*PROVIDED DATA*:
════

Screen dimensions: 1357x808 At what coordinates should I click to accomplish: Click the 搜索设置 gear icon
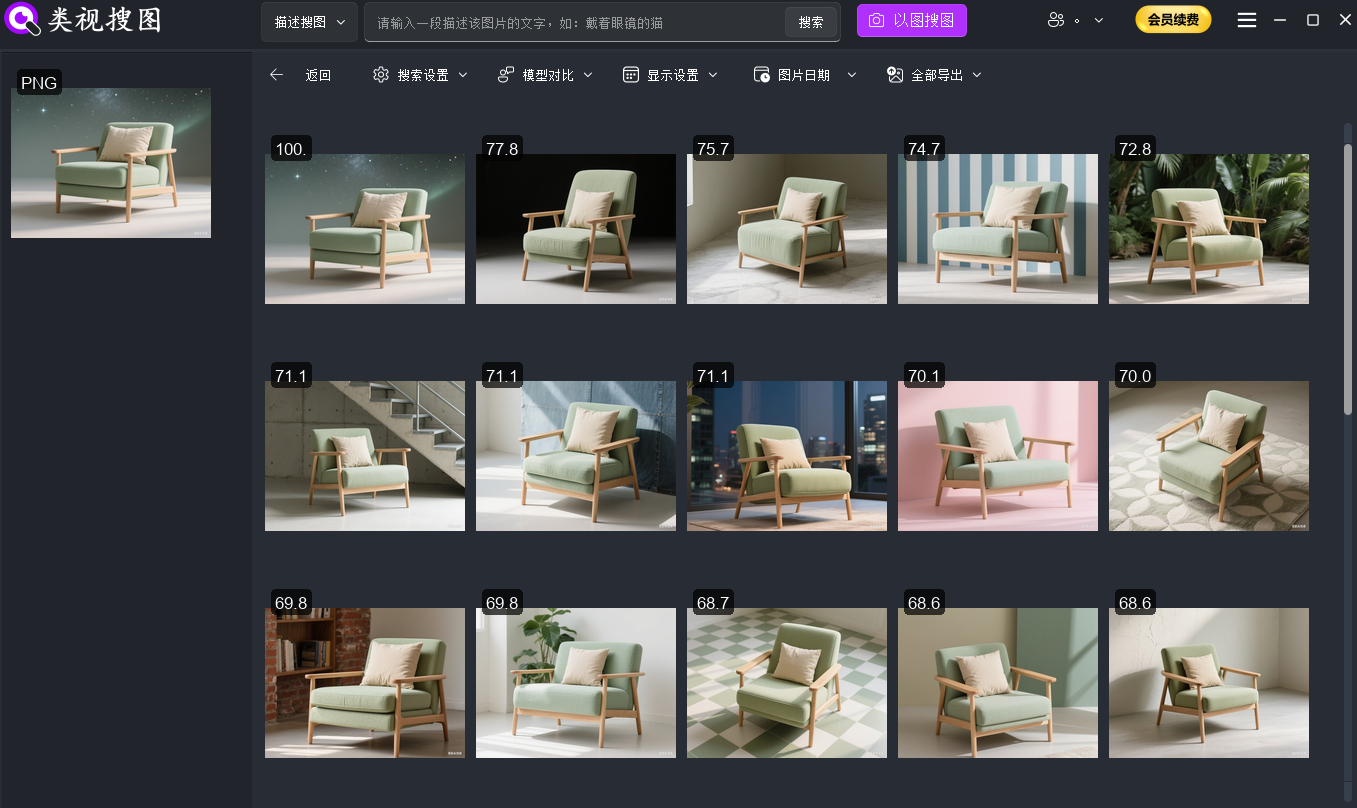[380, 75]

════

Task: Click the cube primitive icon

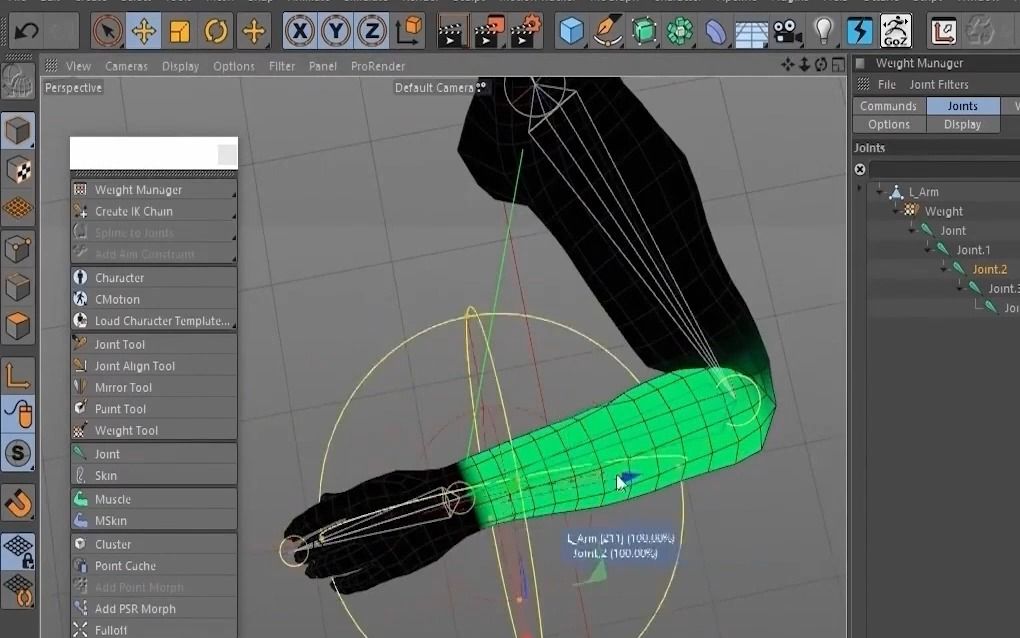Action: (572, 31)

════

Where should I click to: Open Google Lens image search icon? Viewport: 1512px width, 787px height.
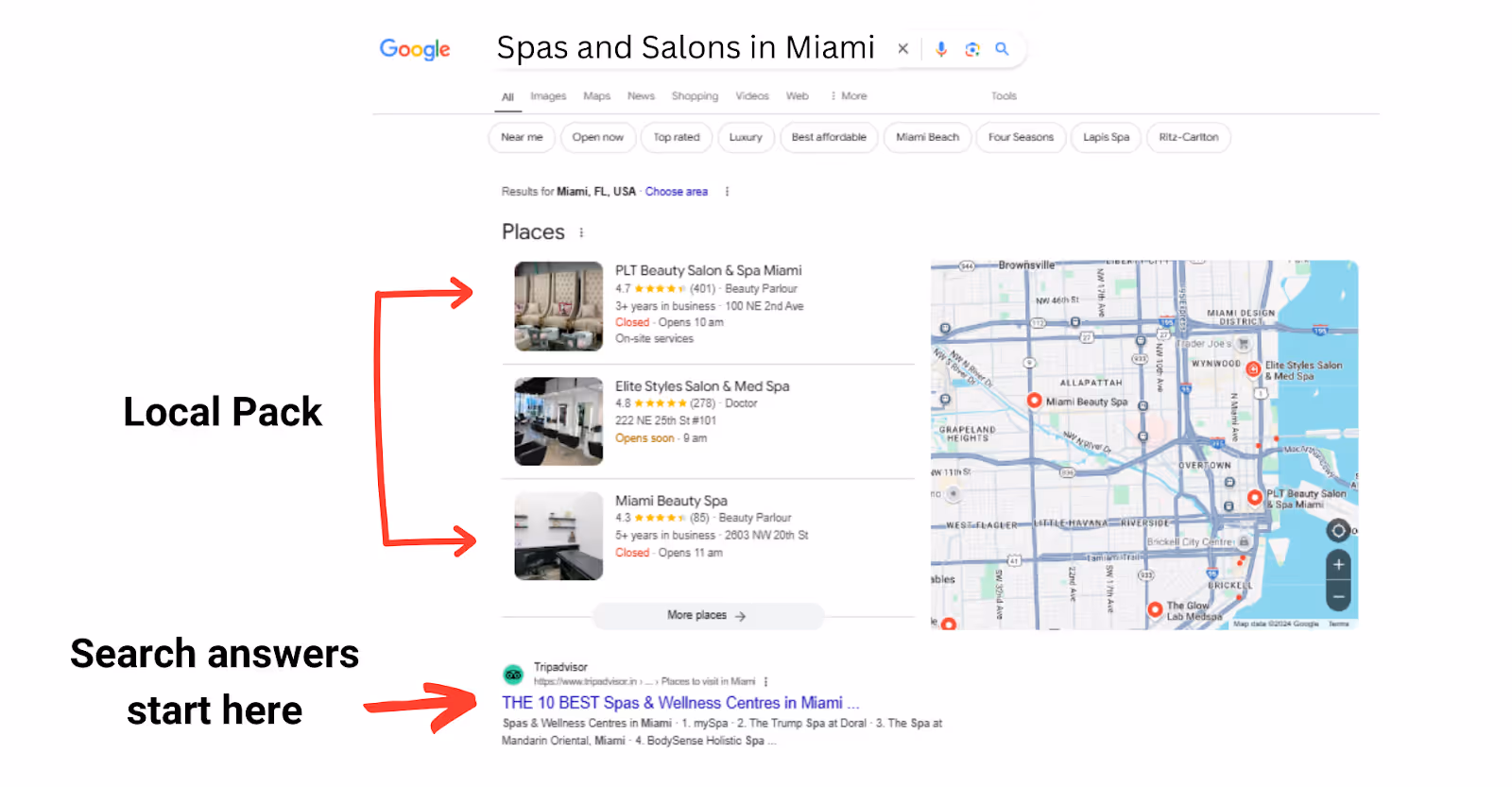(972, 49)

════

*TASK INSTRUCTIONS*: Filter the data above and copy each line that contains the word "should".

*EXERCISE RESPONSE*:
Screen dimensions: 1357x808 At what coordinates should I click to accomplish: Click the 搜索设置 gear icon
Where should I click to: Open Google Lens image search icon? Viewport: 1512px width, 787px height.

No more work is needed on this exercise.